What’s worse, today’s elementary school teachers are making 14% less than in 2001, when adjusted for inflation. Teacher pay in Arizona ranks 49th in the nation. With a median salary of about $45,000, teachers can ill afford to bankroll their classrooms. Arizona’s Roadmap for P-20 Education Funding has identified teacher pay as a key priority for future investments. The state must improve our rank to the national median by 2020, while also providing statewide, meaningful professional development, mentoring and induction that are research-informed and driven by best practices. Despite recent investments, we remain far from that goal. To ensure the long-term health of our communities, we must attract, support and retain quality early childhood and K-12 educators – including teachers, support staff and administrators – by ensuring compensation and benefits are competitive.

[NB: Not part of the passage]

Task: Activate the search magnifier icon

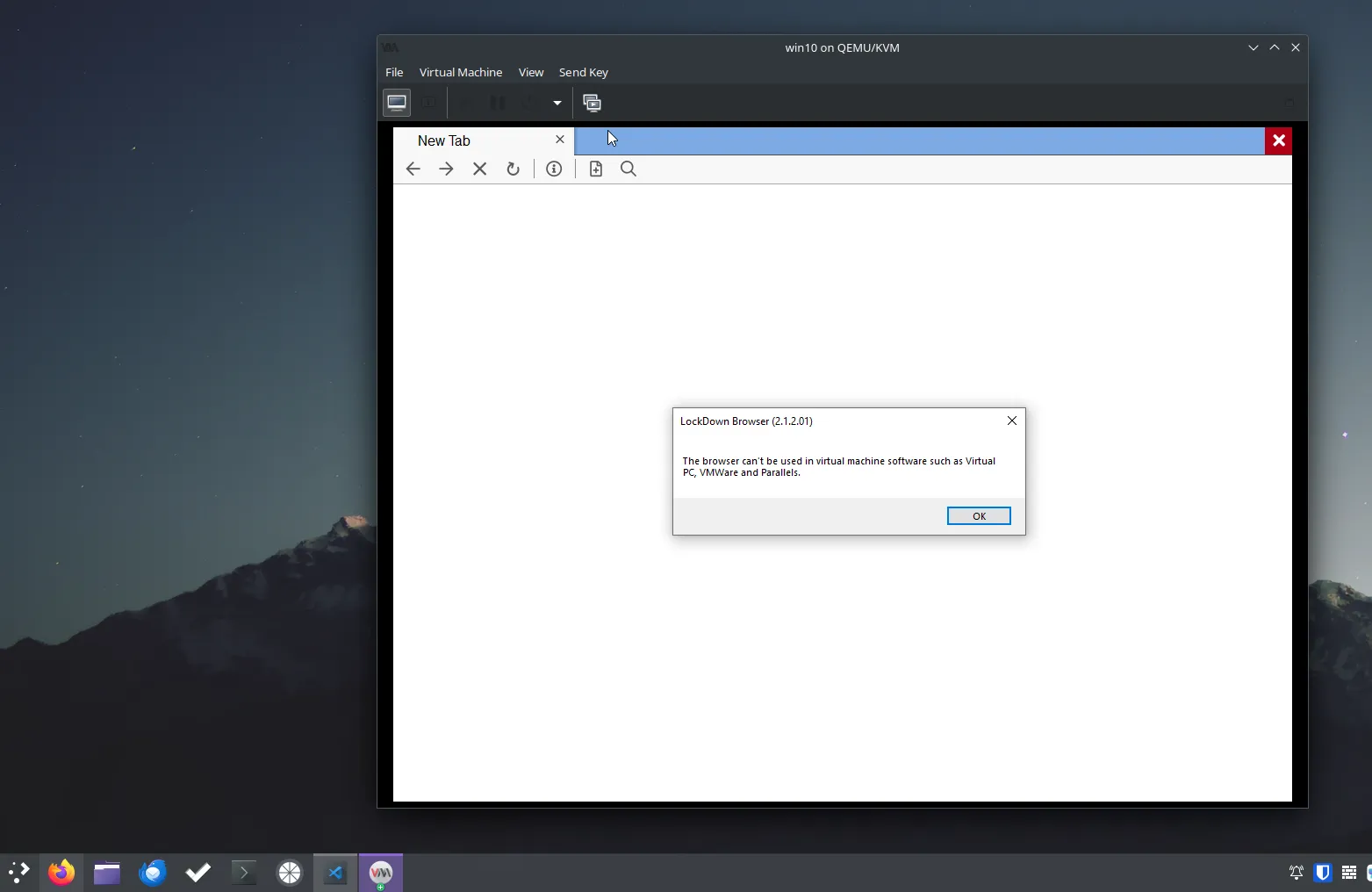Action: [628, 169]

Why does teacher recruitment and retention matter?
Arizona has a recruitment and retention crisis, as a result of low pay and lack of support for educators. Most recent estimates by the Arizona School Personnel Administrators Association show that one in five teacher vacancies in the 2019-20 school year remain unfilled, with nearly half of those occupied by teachers who do not meet the state’s certification requirements. Arizona State University’s Morrison Institute estimates that of teachers hired in 2013, more than 40 percent had quit teaching within three years.
What does this mean for students? It means that a substantial portion of Arizona’s youth are led by a teacher who has less than three years of experience, or worse, no formal training as an educator. Research has shown that teacher effectiveness grows exponentially in the first few years of their career and continues to improve after decades in the profession. Which means Arizona is losing educators just as they’re beginning to significantly impact student outcomes. Educators who both know their subject matter, and how to effectively convey that to students, are invaluable.

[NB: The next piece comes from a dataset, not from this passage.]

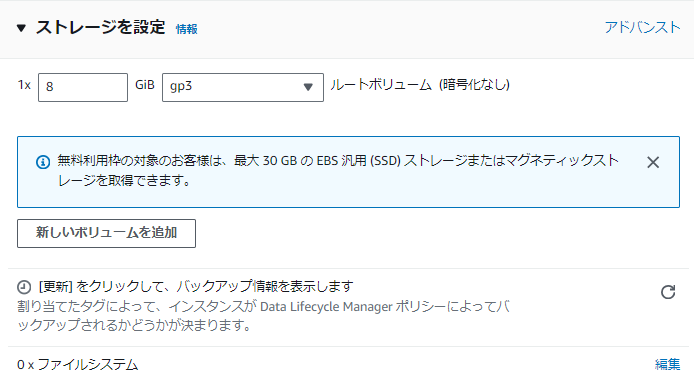Open the gp3 volume type dropdown

(243, 87)
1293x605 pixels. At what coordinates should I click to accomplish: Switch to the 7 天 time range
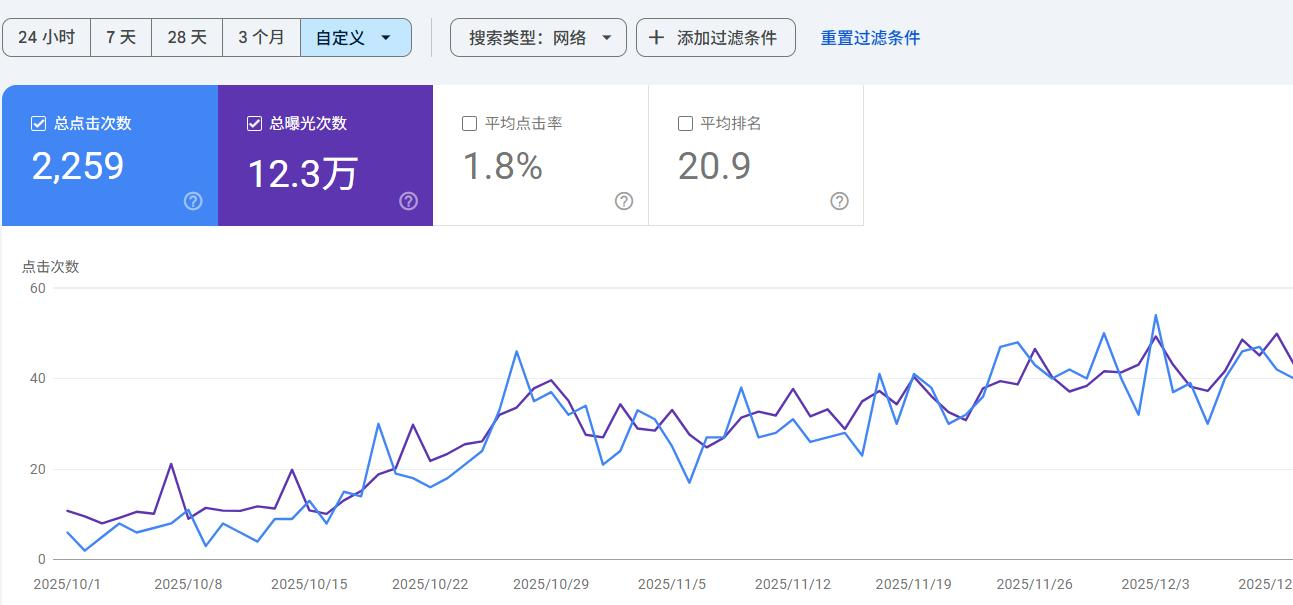pos(121,38)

Beyond academics, the social-emotional impact of stability in school staff cannot be overstated. Especially for youth in poverty, having long-term connections with caring adults makes them far more likely to work, and to succeed. Schools are small-scale communities and the relationships forged there are formative.
Youth are spending the better part of their waking lives at school. Who do we want in front of their classroom? When a school district has to rely on long-term substitute teachers, or teachers who don’t have an education degree, what’s the impact on learning? How does math, science, language suffer?

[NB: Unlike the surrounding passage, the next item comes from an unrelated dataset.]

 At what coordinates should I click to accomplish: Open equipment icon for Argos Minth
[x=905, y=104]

Beyond the impact on students, Arizona’s teacher retention crisis is leading to a leadership crisis. As teachers continue to leave the profession early, there remain fewer who can transition into leadership roles, such as content coaches, assistant principals and principals. That shortage is keenly felt in schools, where strong leadership from those who understand classroom mechanics can further aid in professional development for young educators.
Programs that are working
Teacher pay is just one element of recruiting and retaining the best educators. School districts and nonprofits are seeking ways to grow the teacher pool and many of the programs are having great success. For instance, a partnership between Sahuarita Unified and University of Arizona is helping the district to identify and prepare potential teachers who are already part of the community. Efforts like this one are especially valuable in rural areas, where districts are challenged to retain young teachers who are not from the area. But they still require investments from the district.
Other groups are exploring how to engage more minorities in the profession, since students are better able to relate to teachers who come from backgrounds similar to their own. University of Arizona developed the Indigenous Teacher Education Project to grow the number of Native American teachers in the state. This is critically important, since Native Americans remain behind other ethnic groups in academic achievement. These alternative pathways are helping to get more teachers into the classroom, while ensuring they have the preparation they need.
Beyond improved pay, teachers need ongoing support. Amphitheater Public Schools has employed a mentorship program for two decades. Their two-year induction program provides new teachers with effective aid. By matching first-year teachers with Curriculum Instruction Support Specialists, Amphitheater has been able to boost their teacher retention rate above the national average. In a recent school year, only five out of 35 new teachers left the classroom after their first year teaching.
In an effort to boost student achievement, leadership at Mohave Valley Elementary School District created a teacher’s academy. Educators who are new to the district are trained in best practices, which has helped to reduce turnover and improve AzMERIT scores.
On a statewide level, the Arizona K12 Center at Northern Arizona University has taken a proactive role in developing teacher leadership and providing quality professional development opportunities for all teacher, no matter how long they’ve been in the profession. With everything from tech-centric camps to statewide leadership institutes, the K12 Center understands that when teachers succeed, students succeed.
Making an investment in educators
Investments in these types of initiatives may not technically be considered “classroom spending,” but they are certainly having a direct impact on students. Providing high quality professional development helps student achievement, while also inspiring educators to continue in their profession, stemming the tide of resignations. But the state must make the investment. Asking educators to fund their own professional development on their already meager salary is untenable for most. Many school districts have relied on grants to provide these programs, which leaves them unable to continue when the grant ends. Others use Prop 301 or Title II funds, which could otherwise be allocated to student interventions and other programming.
Algebra students in Tolleson Elementary School District used to benefit from a highly effective teacher. She was so good that when her students took AzMERIT last year, every one passed. She loved what she did, and she did it well. Unfortunately, she left the profession for financial reasons. She’s pursuing a career in healthcare, where she can earn enough to leave her parents’ home. Stories like this one play out every day in schools all over our great state. But they shouldn’t.
Schools of today are vastly different from those of years past. Teachers aren’t just expected to relay information – they’re providing social services, standing in for counselors and have more expected of them than ever before. They’re working through diversity, trauma, poverty and a host of other challenges. For many students, they’re the primary stable adult. Despite the varied challenges, schools are being creative, thoughtful and excelling. But they can’t realize their full educational potential without the right team.